Jatuh Cinta Itu, Bagaimana?
Jujur saja, masih belum ada kisah
cinta yang hebat dalam sepanjang perjalananku sampai saat ini. Yang ada
hanyalah hati yang retak berkali-kali sebab belum jua tiba padaku saat untuk
dapat memiliki.
Lalu, untuk apa aku menulis judul
demikian?
Bagaimana aku menulis sesuatu yang belum
sempat menghampiriku? Apakah dengan kembali mengorek luka-luka yang dapat
kutemui di hampir setiap sisi diriku?
Bodoh sekali, bukanlah hal yang baik
menyakiti diri sendiri. Benar bukan?
Hingga aku menemukan cara yang dapat
kucoba lakukan.
Aku, akan menjenguk setiap bekas
luka, satu persatu. Kemudian mengingat-ingat asbabun luka itu terbentuk,
menceritakan kembali pada diriku sendiri.
Setiap orang dapat pula ikut mendengarnya.
Hanya saja syaratnya, jangan baper.
Lalu akan terlihat olehku bekas luka
mana yang belum sepenuhnya membaik. Adalah bekas luka yang meradang saat aku
menceritakannya. Saat itulah giliran tugasku untuk merawat rasa itu dengan
sebaik-baiknya, dengan beberapa tetes air mata yang selalu mujarab untuk setiap
jenis luka.
Menyakitkan,
Sil? Tentu saja, tidak ada proses yang tidak menyakitkan. Namun percayalah,
sedikit rasa sakit dapat menguatkan hatimu untuk masa-masa selanjutnya.
Mungkin kamu tak akan mengelak
pernyataan bahwa suntikan vaksin semasa kecillah yang membuatmu dapat menjalani
masa kecilmu tanpa terusik oleh penyakit-penyakit tertentu, sebagaimana yang
selalu Mamak ceritakan. Pun demikian denganmu saat ini. Maka tahanlah sedikit, sebab
ini yang akan menguatkanmu. Membiasakanmu menerima banyak kehilangan,
mengajarkanmu ketulusan dan pengorbanan, melindungimu dari rasa sakit dan
resah.

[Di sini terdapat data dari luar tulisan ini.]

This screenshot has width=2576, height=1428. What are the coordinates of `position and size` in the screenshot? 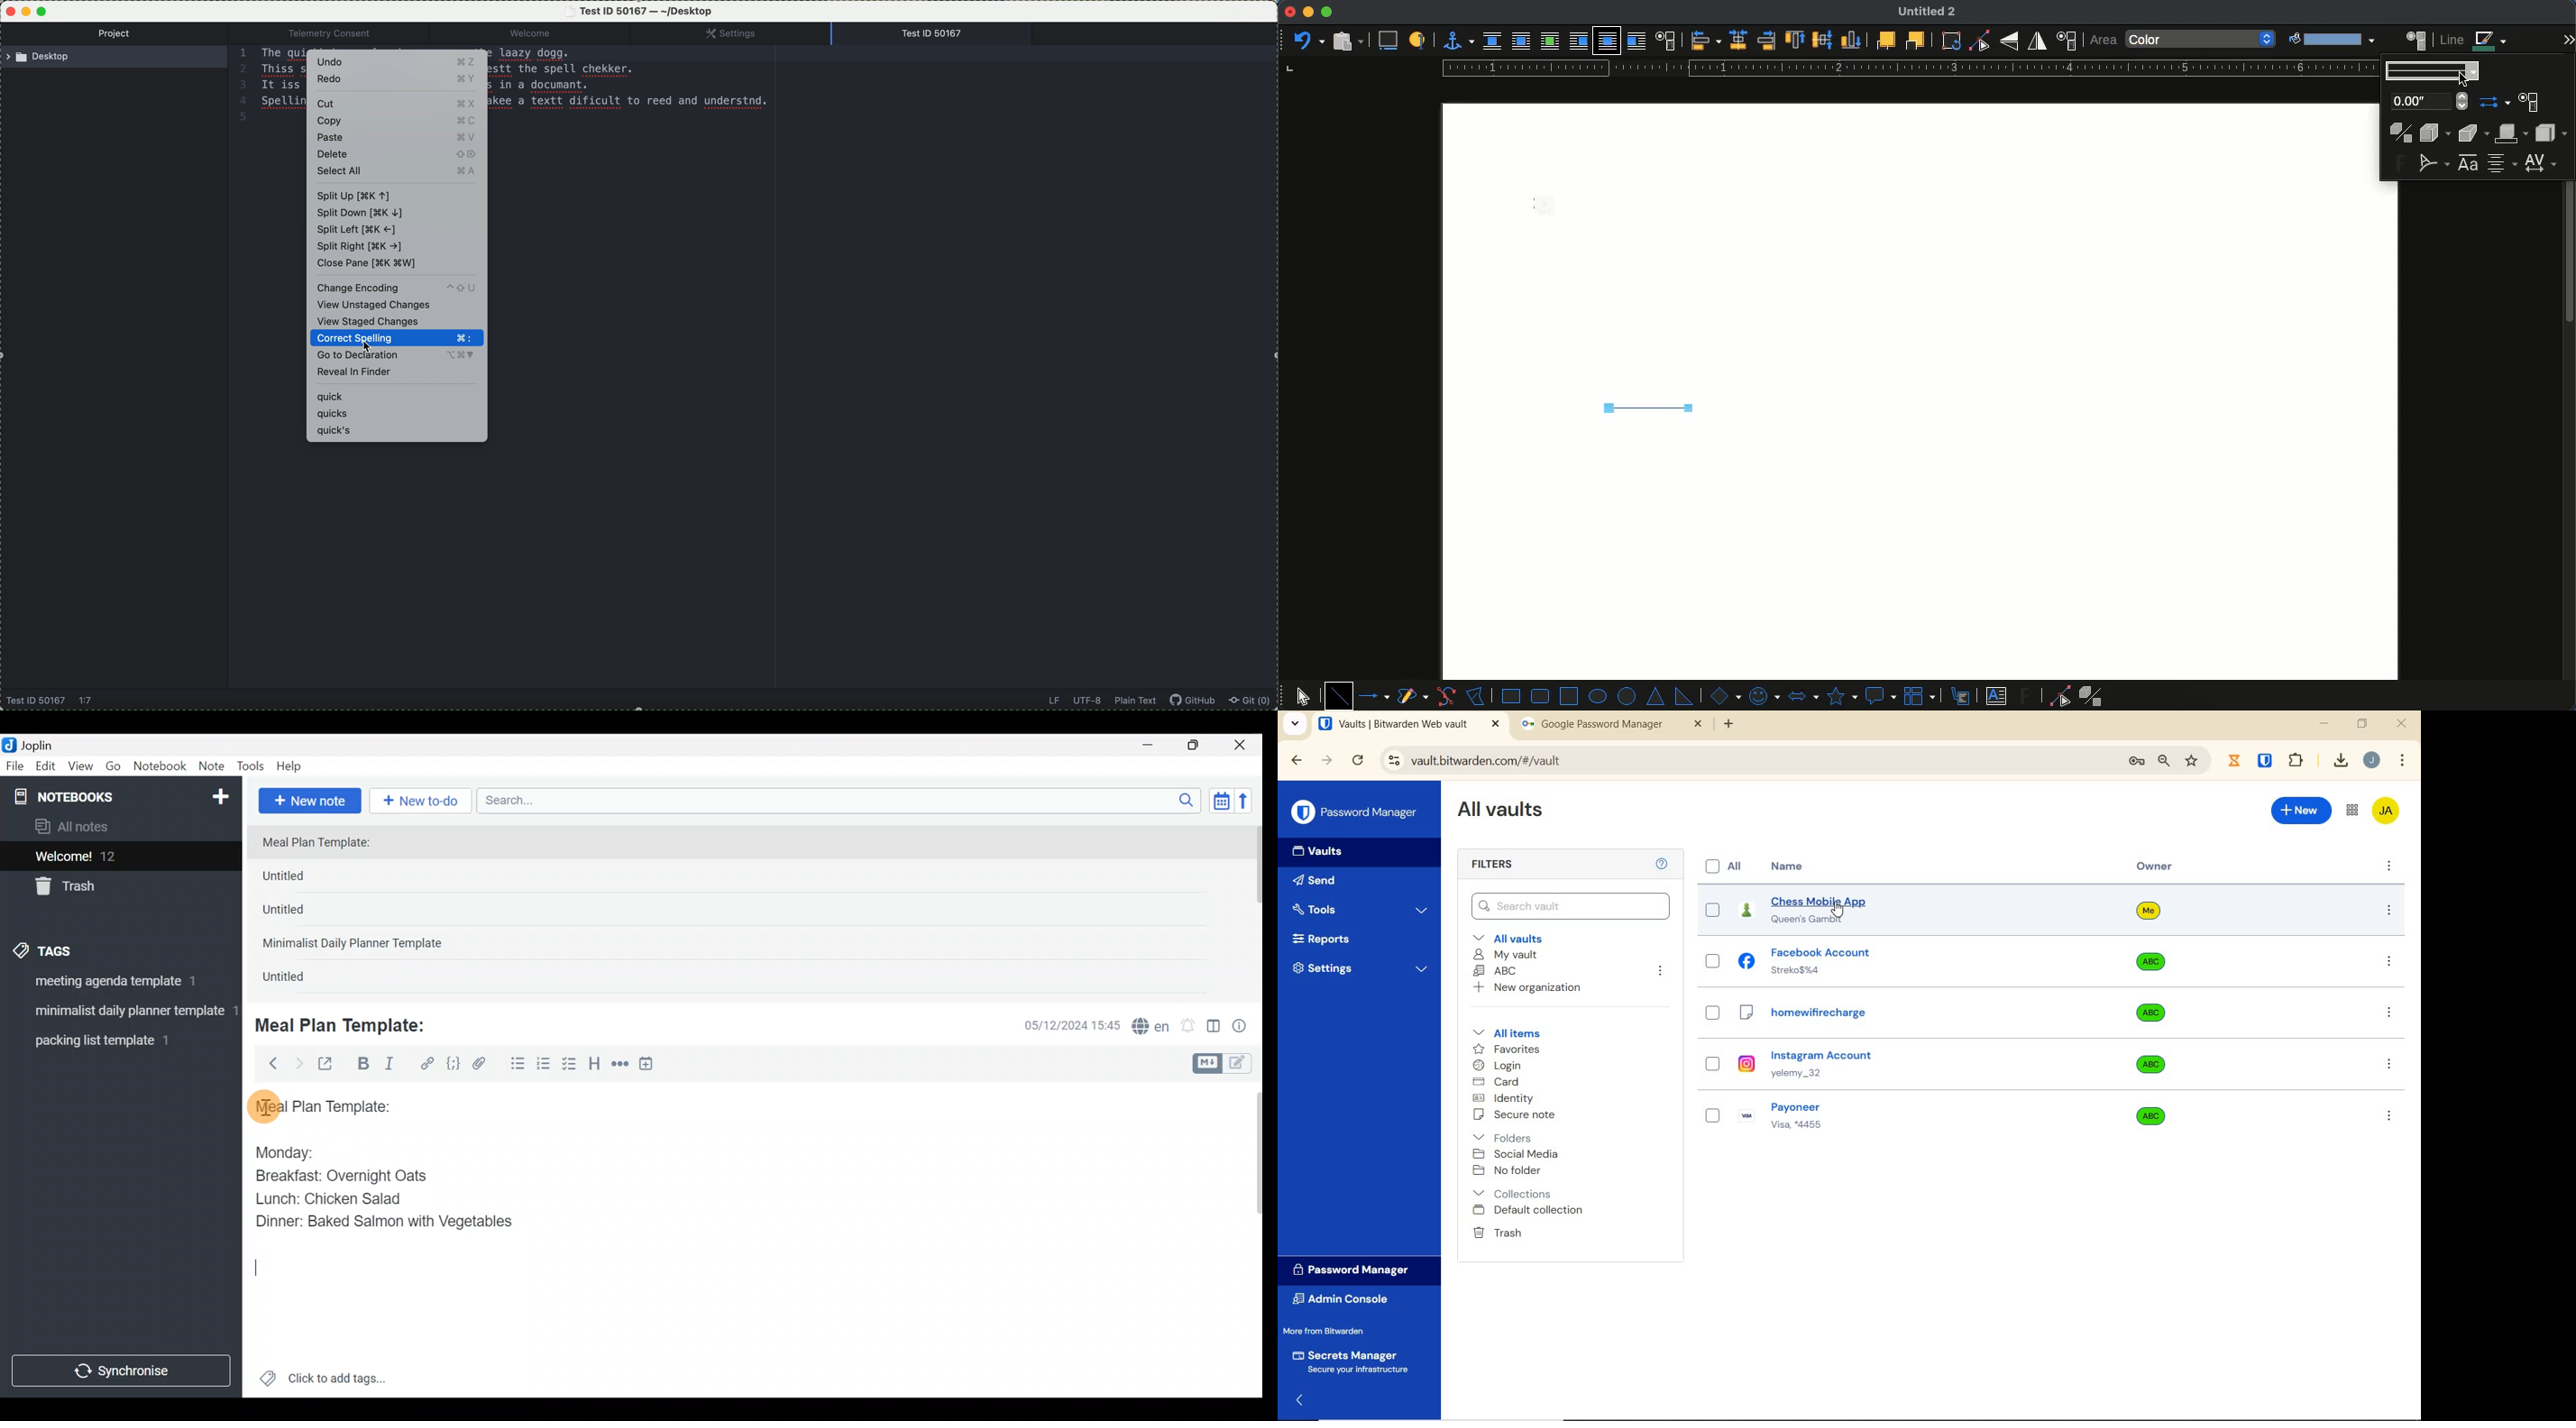 It's located at (2066, 41).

Melatih kesabaranmu, membuatmu menyadari betapa berharganya dirimu.
Hingga saat itu tiba, kamu akan mengerti bahwa semua yang menimpamu tidak
pernah tidak berharga.
Saat
itu? Saat itu apa, Sil?
Sudahlah, nanti kamu juga akan tahu.
Jatuh
cintalah kepada apa saja yang kamu miliki saat ini, karena jatuh cinta saat
kamu kehilangan nanti adalah menyakitkan, seperti penyesalan. Jika terluka? Tak
apa, kamu tahu bagaimana menyembuhkannya.
***
Untuk
keluargaku, terutama Mamak, adek-adek dan Mbah Dok (nenek). Kalian mungkin tak
dapat mewujudkan sebuah keluarga yang ideal bagiku, tapi Allah Maha Tahu bahwa
kalianlah yang terbaik sebagai peneman tumbuhku. Dan Mbah Nang (kakek), sumber
inspirasi dan teladan setiap kebaikan untuk kami yang telah lama engkau
tinggalkan. Terima kasih dari aku, sang pembelajar kehidupan kalian, untuk
segala rasa, duka maupun suka.
Untuk
Bapak, aku mencintaimu sungguh, dan aku telah mengikhlaskan segala-gala yang
telah lalu, terlepas dari apa kata orang.
Untuk
diriku di 3 tahun yang lalu. Terima kasih, sebab saat itu telah urung untuk
menyerah dan memilih mencoba lagi untuk menjadi lebih kuat.
Dan
untuk aku di 20 tahun. Lihatlah, betapa semua dapat berubah menjadi lebih baik
dan lebih indah, bukan?
“Fashbir shabran jamil, washfahi shafhal
jamil.”
(Maka
bersabarlah dengan kesabaran yang baik, dan maafkanlah dengan sebaik-baik maaf.)